The Financial Conduct Authority has banned and fined a financial adviser £116,000 for providing "reckless and unsuitable pension switching advice" which involved putting £13.5m of retirement savings at risk.
Omar Hussein, former director and senior financial adviser at pension switching firm Consumer Wealth, was found to have advised clients to switch their existing pensions to Sipps and into Greyfriars Asset Management's Portfolio 6, which later failed.
The regulator said that between 2015 and 2017 Hussein and his firm advised 620 customers to switch their pension, putting at risk an estimated £13.5m of retirement savings.

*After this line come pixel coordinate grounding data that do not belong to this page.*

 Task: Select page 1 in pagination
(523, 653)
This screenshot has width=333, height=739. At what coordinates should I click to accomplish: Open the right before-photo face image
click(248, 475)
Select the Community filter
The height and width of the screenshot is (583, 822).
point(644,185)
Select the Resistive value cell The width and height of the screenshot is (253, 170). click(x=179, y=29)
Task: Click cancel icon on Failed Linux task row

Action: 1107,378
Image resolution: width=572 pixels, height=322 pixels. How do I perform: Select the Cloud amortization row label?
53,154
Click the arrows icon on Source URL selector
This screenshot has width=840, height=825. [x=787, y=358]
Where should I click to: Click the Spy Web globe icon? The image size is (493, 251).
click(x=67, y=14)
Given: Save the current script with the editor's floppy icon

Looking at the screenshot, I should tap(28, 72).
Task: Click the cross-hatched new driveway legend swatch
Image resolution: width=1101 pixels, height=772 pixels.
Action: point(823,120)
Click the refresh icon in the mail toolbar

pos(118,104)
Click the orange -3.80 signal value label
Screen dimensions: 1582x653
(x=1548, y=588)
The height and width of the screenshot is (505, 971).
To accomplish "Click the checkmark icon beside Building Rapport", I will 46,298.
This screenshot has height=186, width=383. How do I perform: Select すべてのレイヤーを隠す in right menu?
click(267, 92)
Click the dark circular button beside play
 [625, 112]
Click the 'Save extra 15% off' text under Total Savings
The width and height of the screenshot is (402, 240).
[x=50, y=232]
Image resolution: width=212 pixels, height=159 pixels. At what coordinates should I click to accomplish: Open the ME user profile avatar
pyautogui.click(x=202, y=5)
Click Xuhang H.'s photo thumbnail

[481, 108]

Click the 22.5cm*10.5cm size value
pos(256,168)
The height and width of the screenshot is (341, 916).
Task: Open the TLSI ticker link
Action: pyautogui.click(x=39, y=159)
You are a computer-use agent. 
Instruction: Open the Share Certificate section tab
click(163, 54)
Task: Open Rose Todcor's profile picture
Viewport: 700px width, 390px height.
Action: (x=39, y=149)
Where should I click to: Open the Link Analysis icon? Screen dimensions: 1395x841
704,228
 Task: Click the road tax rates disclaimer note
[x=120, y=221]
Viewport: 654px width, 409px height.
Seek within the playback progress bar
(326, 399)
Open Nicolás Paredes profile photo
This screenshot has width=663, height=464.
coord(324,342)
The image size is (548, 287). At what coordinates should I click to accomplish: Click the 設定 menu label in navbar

Hussein's firm has since gone out of business, meaning claims have gone to the Financial Services Compensation Scheme, which to date has paid compensation to 437 clients.
P6 was a high-risk investment made up of unregulated mini-bonds relating to overseas investments in car parks, renewable energy and holiday resorts.
These investments were illiquid and highly likely to be unsuitable for the low net worth, financially inexperienced investors who were the firm’s target market, the FCA said.
Several of the underlying mini bond investments in P6 subsequently failed and P6 was closed to new investment in 2016. Greyfriars went into in administration in 2018.
The FCA's executive director for enforcement and market oversight, Mark Steward, said: "Consumers work hard over many years to save for their retirement and unsuitable pensions advice can significantly impact their quality of life in retirement – or their ability to retire at all.
"Mr Hussein acted recklessly and abused the trust of his clients by taking unjustifiable risks with their retirement savings. He has proven himself unfit to work in the financial services industry."
The FCA said Hussein had disregarded clear statements and risk warnings about P6 contained in Greyfriars' promotional material.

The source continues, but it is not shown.